O tratamento continua, esperamos que agora entrando em uma fase mais suave, talvez com menos emoções (esperamos muito!). Tenham certeza de que sempre teremos um motivo para escrevermos pois há ainda muito chão pela frente, nem que seja para deixar registrado o post curto recorde do último final de semana. Esse livro um dia acabará, e com final de contos de fadas, onde todos vivem felizes para sempre. Como o final de todos os livro "lidos", ou melhor, inventados pela Bela: "E viveram felizes pala sempre!". Será uma nova fase, linda, quando certamente voltaremos a ter todos aqueles problemas que cotidianamente nos cercam, e que incrivelmente conseguem nos fazer infelizes. O difícil é não desaprendermos jamais a evitarmos essas infelicidades de plantão, oportunistas, mas que as lembranças do que aqui vivemos mantidas fortes nos farão sempre pensar se devemos permitir essas invasões e deixarmos elas entrarem. Esperamos que tenhamos forte conosco o hábito de buscarmos sempre a felicidade, para si, que seja o bem para os outros, para os que estão do nosso lado, para aqueles que sequer imaginávamos que poderiam estar tão próximos. Tenham certeza mais uma vez: nós recebemos esse bem e tem sido fundamental para seguirmos no nosso dia-a-dia.
Era para falarmos de Bela e acabou que falamos de nós, todos nós, desculpem-nos.
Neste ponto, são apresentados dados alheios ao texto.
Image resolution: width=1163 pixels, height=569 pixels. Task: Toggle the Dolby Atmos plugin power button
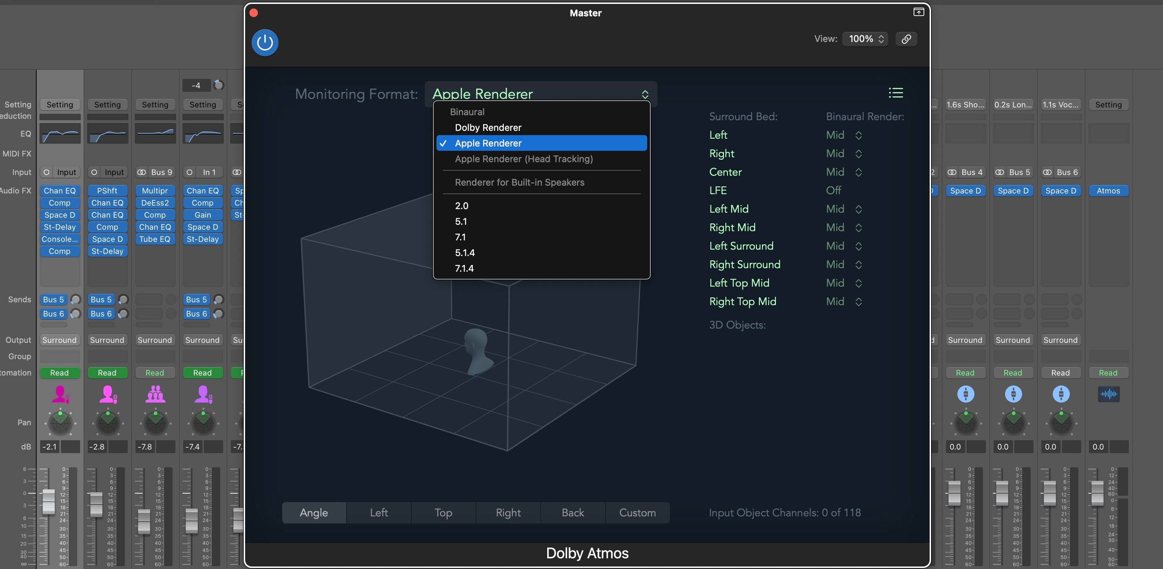pos(265,42)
A Bela segue cada dia mais alegre, feliz, falante, aproveitando a separação relâmpago do seu cateter, que se foi, quase sem dizer adeus. Nós aproveitando as férias do Rodrigo para tentarmos recuperar algum tempo perdido da nossa obra, nos ocupando com problemas diferentes, que não nos fazem menos felizes. Amanhã contamos mais da Bela, da "picadinha" que a Tia Dagmar vai lhe dar, com Emla ou sem Emla?, do dia de visita dos Dindos e priminhas, pois hoje já tomamos o seu tempo demais. Fiquem em paz, semeando o Bem. Fiquem com Deus e até amanhã.
PS Anna Cláudia: Gostaríamos da sua autorização para enviarmos um email para o Copa D'Or, para a Ouvidora com quem temos um canal aberto há meses, sempre com críticas construtivas e elogios para os que merecem, e deixarmos a equipe saber que o trabalho pode ser feito de várias formas, mas diferente como a Paula soube fazer. Podemos? Muito obrigado pelo seu emocionante depoimento, também lavou a nossa alma.